Though the anarchistic punk milieu was ironically the result of the very bourgeois Malcolm McLaren in a bid for riches via a smashing of the excesses of a gentrifying rock realm, the mode soon bounded far past its origins. One of the more interesting manifestations of that was the transformation of the Sex Pistols, wherein John Lydon mutated from a spit in yer gob yob provocateur to a sneeringly cabaretic art animal in a band and format that had surprising sympathies to Pere Ubu. Yeah, that band, Public Image Ltd., about which most, me included, never were, still aren't, and probably never will be quite sure what the fuck went on there.

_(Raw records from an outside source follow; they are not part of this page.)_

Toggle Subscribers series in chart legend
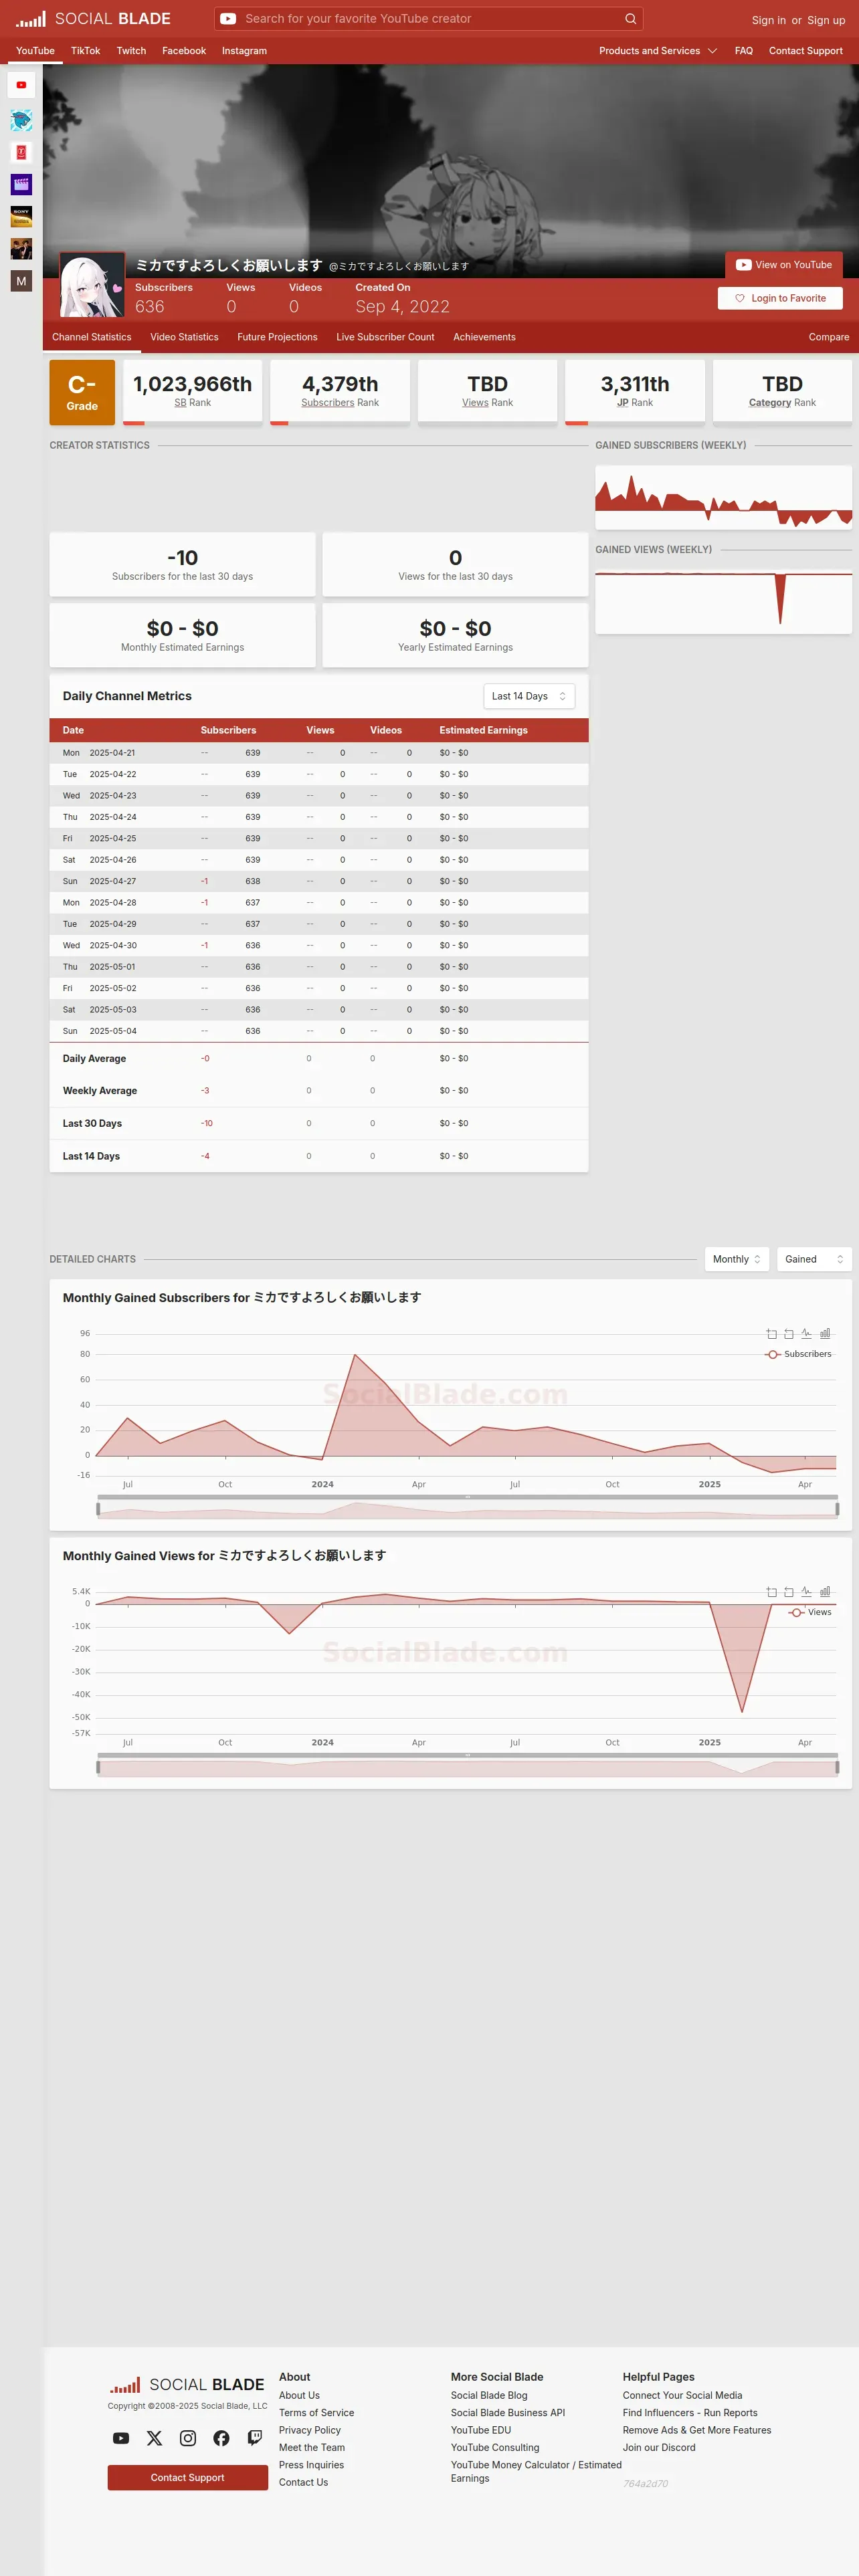Screen dimensions: 859x2576 tap(798, 1354)
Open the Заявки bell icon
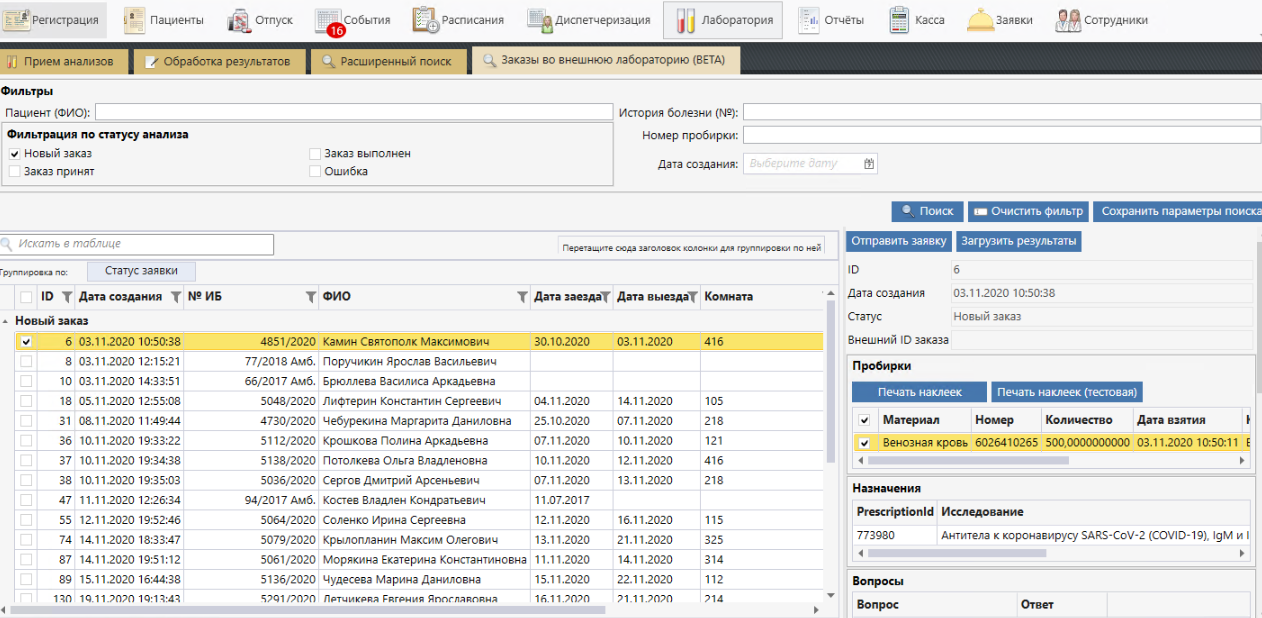Viewport: 1262px width, 618px height. (x=979, y=20)
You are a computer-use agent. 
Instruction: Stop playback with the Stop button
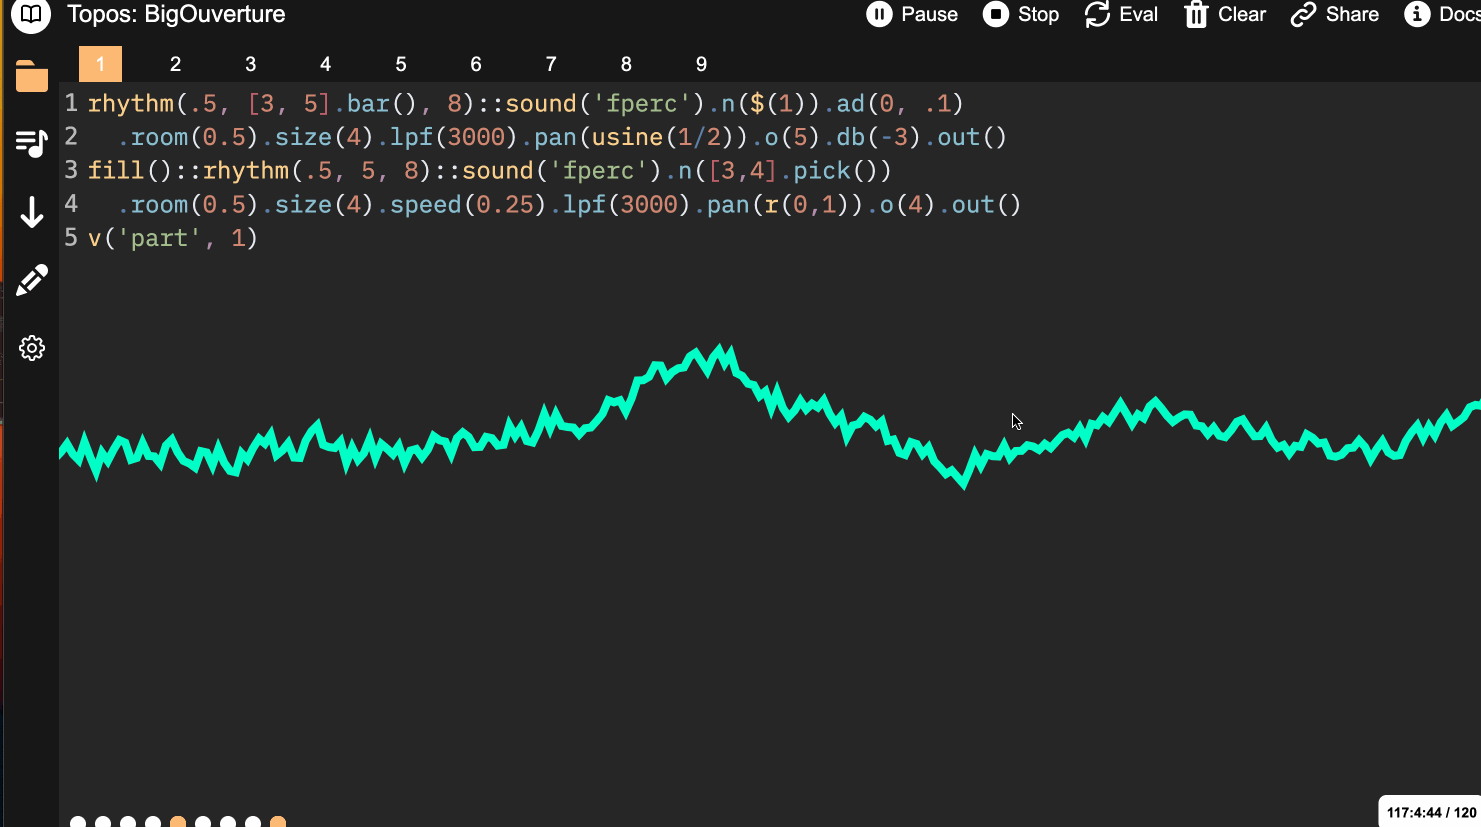[1021, 15]
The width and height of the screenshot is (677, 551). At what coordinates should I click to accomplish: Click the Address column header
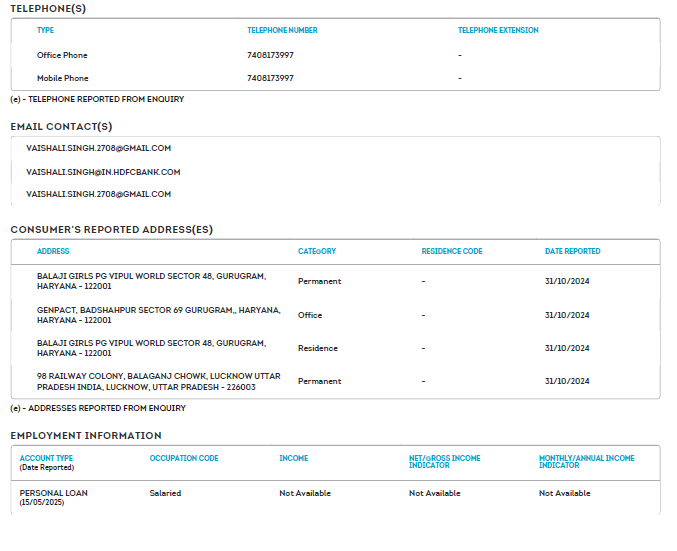click(x=53, y=252)
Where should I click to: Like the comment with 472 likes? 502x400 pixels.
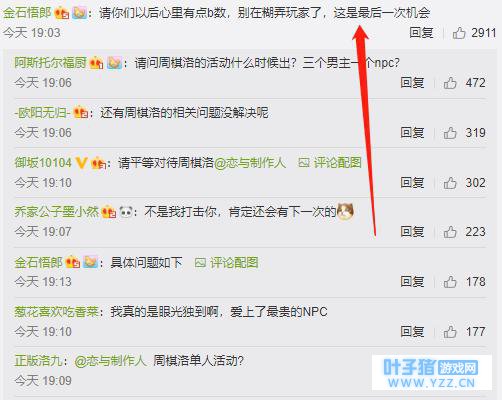(x=450, y=83)
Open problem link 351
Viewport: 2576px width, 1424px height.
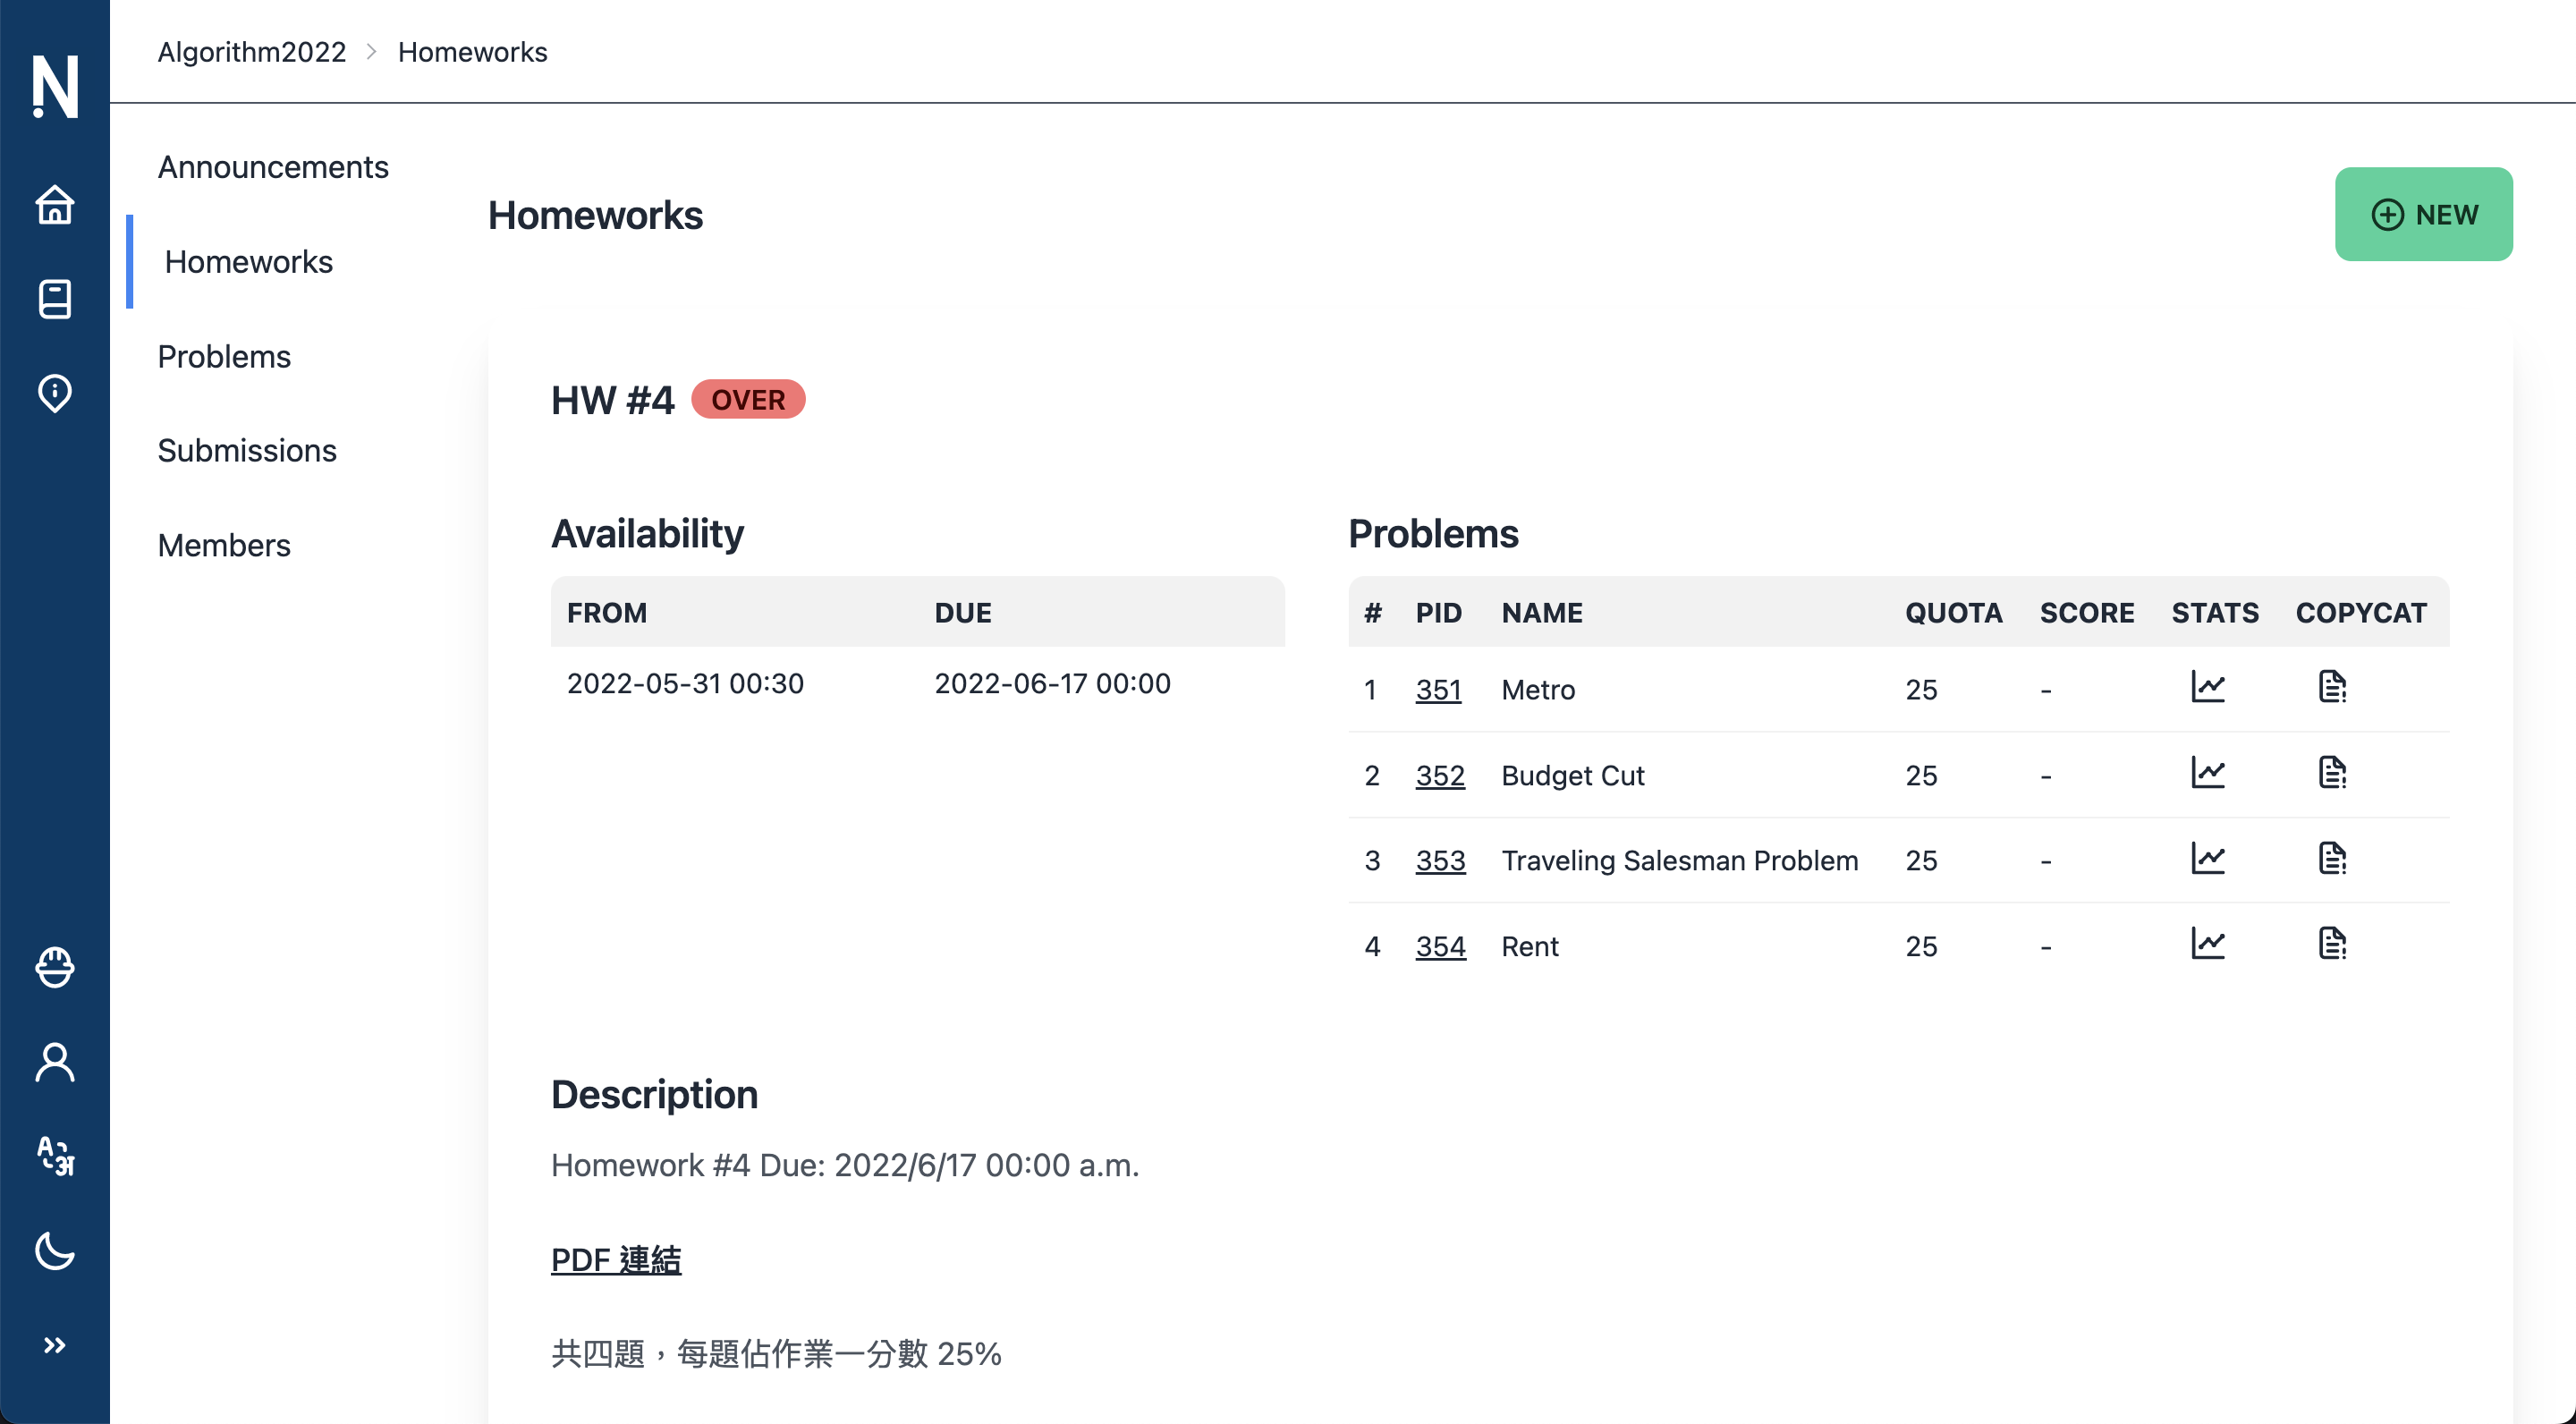coord(1438,689)
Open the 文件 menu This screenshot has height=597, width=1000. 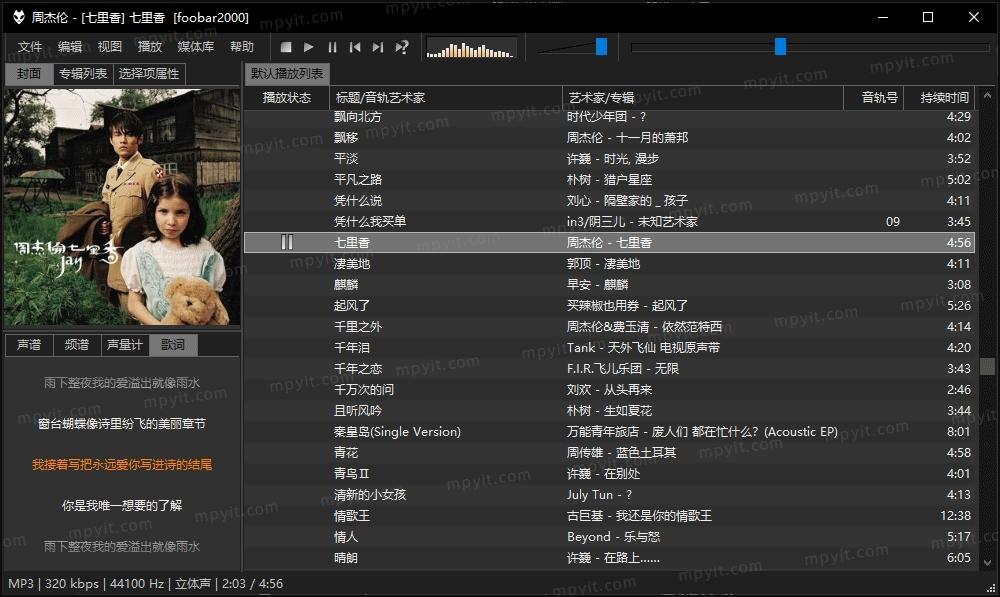(x=29, y=46)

More than once during this intriguing recording of a 1983 gig for Rockpalast at Zeche, Bochum, Germany, the camera zeroes in on Lydon's mercurial face, catching him in a cynically amused regard for everything that's going on, eyes sparkling with mischief and a jaded backscatter that almost descends into decadence. If, like me, you held on to the group's LPs, not sure what to make of them but sure as hell unwilling to let 'em go, then this DVD is going to clear a lot up. PIL, it turns out, was a group you really had to watch to fully understand. And this isn't the founding line-up. In fact, Wikipedia, which has a pronounced tendency to fuck up everything it touches despite usefulness as a go-to for initial reference before getting serious, doesn't list even one of the instrumentalists as past members here, all of whom are quite good, psychedelicizing the concert hall as Lydon holds forth.
The DVD's liner notes claim Lydon was out to deny and destroy all stereotypes within the punk movement, and it's an on the money remark, 'cause what happens here is kinda like a blend of Television and Howard Devoto's Magazine with aspects of Ministry's over-the-top droney-Hawkwind period in In Case You Didn't Feel Like Showing Up. PIL isn't nearly so crushingly metallic as all that but it definitely leaves the extremely limited punk milieu in the dust in a neo-progressive climate, almost shockingly so. I have no doubt even Big Johnny's most beatific fans were knocked for a loop during just about any period of the band's 14-year first era (the group resurrected in 2009). More to the point, I'd cite this DVD release as not just a window into an enigmatic band but even go so far as to say it's important because there's a unique presentation going on here that isn't often encountered. But don't take my word for it, see for yourself.